彼は心配しながらも、私の意思を確認してくれる。
そして、私が傷付くかもしれないと分かっていながら、私の好きにさせてくれるのだ―――『アナイスに会わせない』と決断した方が、何倍も楽なのに。
「ええ、アナイスに会いたいわ」
きっぱり返事をすると、フェリクス様は私を見つめたまま頷いた。
「……分かった。では、私の隣に席を用意しよう」
私の望みを叶えたうえで、最も近い場所で私を守ろうとしてくれるフェリクス様の気持ちがすごく嬉しい。

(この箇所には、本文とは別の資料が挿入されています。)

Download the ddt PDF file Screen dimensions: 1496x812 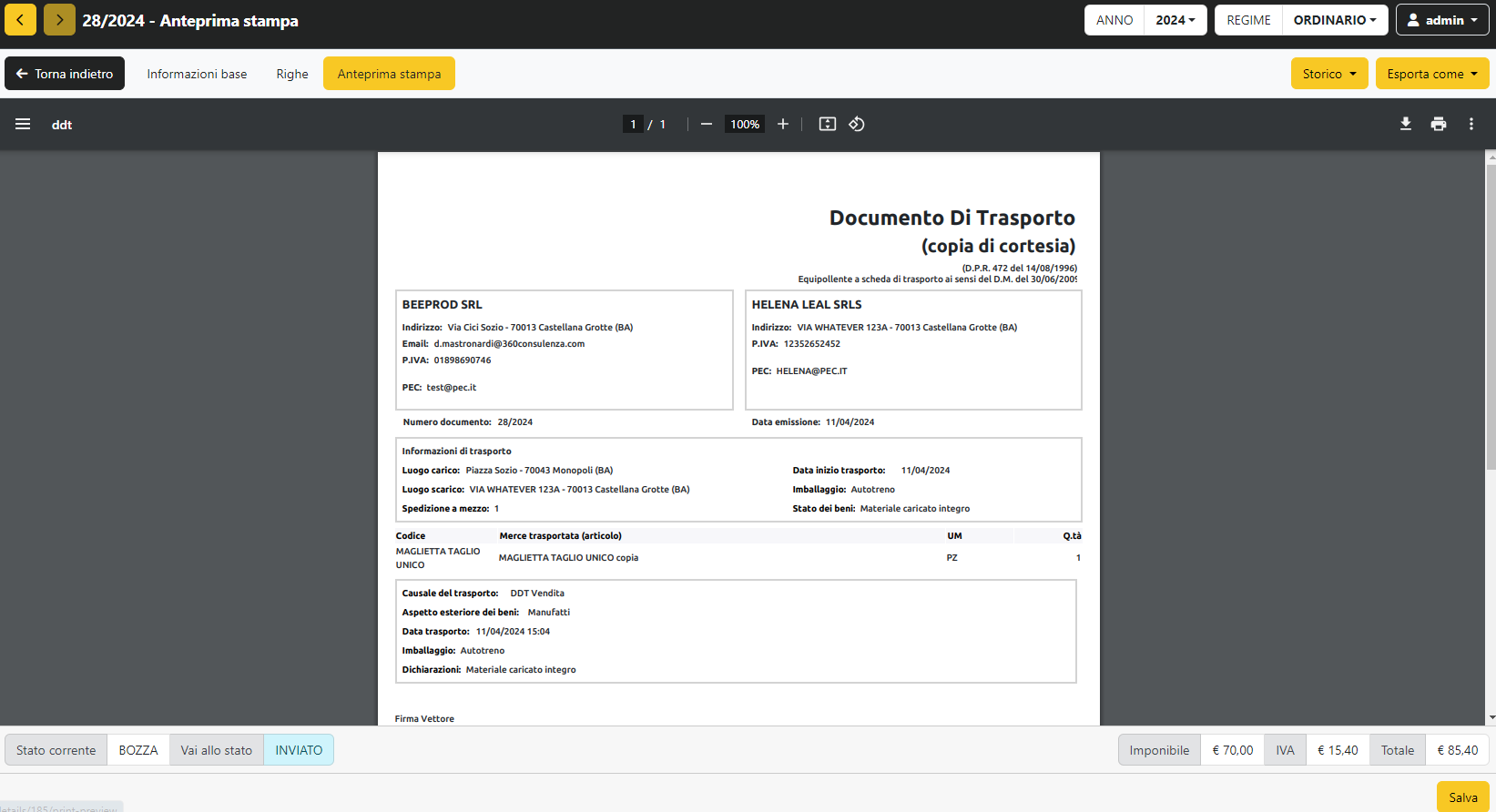[x=1405, y=125]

だから、私は感情のまま、フェリクス様にぎゅっと抱き着いた。
「ル、ルピア?」
動揺して尋ねてくるフェリクス様の胸に顔をうずめると、私はくぐもった声を出した。
「フェリクス様、世界中を探してもあなたのような人はいないわ」
「……そうだろうか? 確かに、私は誰よりも君を愛していると自負しているが。そうか、やっと私の気持ちを分かってくれたか」
「……私が言いたかったことは、少し違うわ」
大いなる勘違いをしているフェリクス様の言葉を聞いて、私は胸の奥が温かくなるのを感じた。
フェリクス様は誰よりも素敵なのに、その自覚がないのだわ。
そして、彼にとって私を好きでいることは大事なことだから、今みたいな発言になったのだわ。
そう理解した私は、フェリクス様は素敵な夫だわと、改めて思ったのだった。